= Ballylough Castle =

Castle in County Antrim, Northern Ireland

Ballylough Castle is a ruined castle in County Antrim, Northern Ireland, that was a stronghold of the MacQuillans and the MacDonnells in former times.

==Geography==
Historically, it was situated in the parish of Billy. The area was divided into the townlands of Ballylough, Ballyloughmore and Ballyloughbeg. An 1847 publication described Ballylough as "a townland in that part of the parish which is in the barony of Dunluce Lower, now subdivided into Ballylough, Ballyloughmore, and Ballyloughbeg." Part of the old structure is still visible in the rear of Ballylough House, but the lake (lough) has disappeared. The Giant's Causeway is located nearby. At the Belfast Field Naturalists' Club of 1882, there was a discussion of a recent review of a crannóg at Ballylough.

==Castle==
Ballylough Castle was once a stronghold of the MacQuillans and the MacDonnells. This castleis mentioned by the Four Masters in 1544, as Baile-an-locha. The castle was taken by the O'Donnells, who took arms, armour, brass, iron, butter, and provisions.
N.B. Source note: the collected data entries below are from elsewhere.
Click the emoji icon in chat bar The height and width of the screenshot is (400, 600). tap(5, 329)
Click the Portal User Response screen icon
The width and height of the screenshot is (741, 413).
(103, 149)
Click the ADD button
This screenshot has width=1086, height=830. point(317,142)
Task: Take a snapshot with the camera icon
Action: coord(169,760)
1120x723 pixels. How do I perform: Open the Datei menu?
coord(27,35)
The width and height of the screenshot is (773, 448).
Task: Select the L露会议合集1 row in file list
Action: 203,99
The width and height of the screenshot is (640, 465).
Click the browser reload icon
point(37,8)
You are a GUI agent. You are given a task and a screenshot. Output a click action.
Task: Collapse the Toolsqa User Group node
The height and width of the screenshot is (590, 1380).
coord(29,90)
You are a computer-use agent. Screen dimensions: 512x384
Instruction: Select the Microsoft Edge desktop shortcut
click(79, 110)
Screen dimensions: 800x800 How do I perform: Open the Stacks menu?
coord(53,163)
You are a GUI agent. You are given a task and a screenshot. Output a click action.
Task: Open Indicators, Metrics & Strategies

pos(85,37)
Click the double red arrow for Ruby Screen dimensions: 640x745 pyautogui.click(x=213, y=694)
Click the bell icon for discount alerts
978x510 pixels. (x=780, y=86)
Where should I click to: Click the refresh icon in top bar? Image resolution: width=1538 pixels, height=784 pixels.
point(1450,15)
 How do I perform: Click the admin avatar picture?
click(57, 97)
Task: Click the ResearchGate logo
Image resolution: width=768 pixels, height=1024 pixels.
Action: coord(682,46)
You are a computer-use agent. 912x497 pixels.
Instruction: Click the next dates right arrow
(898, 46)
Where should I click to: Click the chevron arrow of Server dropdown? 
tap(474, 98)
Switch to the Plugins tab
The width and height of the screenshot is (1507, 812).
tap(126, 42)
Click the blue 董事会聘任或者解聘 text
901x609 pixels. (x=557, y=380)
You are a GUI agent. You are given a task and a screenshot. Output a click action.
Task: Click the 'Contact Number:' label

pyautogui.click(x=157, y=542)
In 1624, the Earl of Antrim reportedly "granted the 120 acres of Ballylough with the 120 acres of Ballintoy to Archibald Stewart and in 1625 the Earl granted 100 acres at Ballylough Beg to Walter Kennedy". Two chests from a Spanish ship of the Armada were kept by the Antrim family at Ballylough before being moving to Glenarm castle around 1740.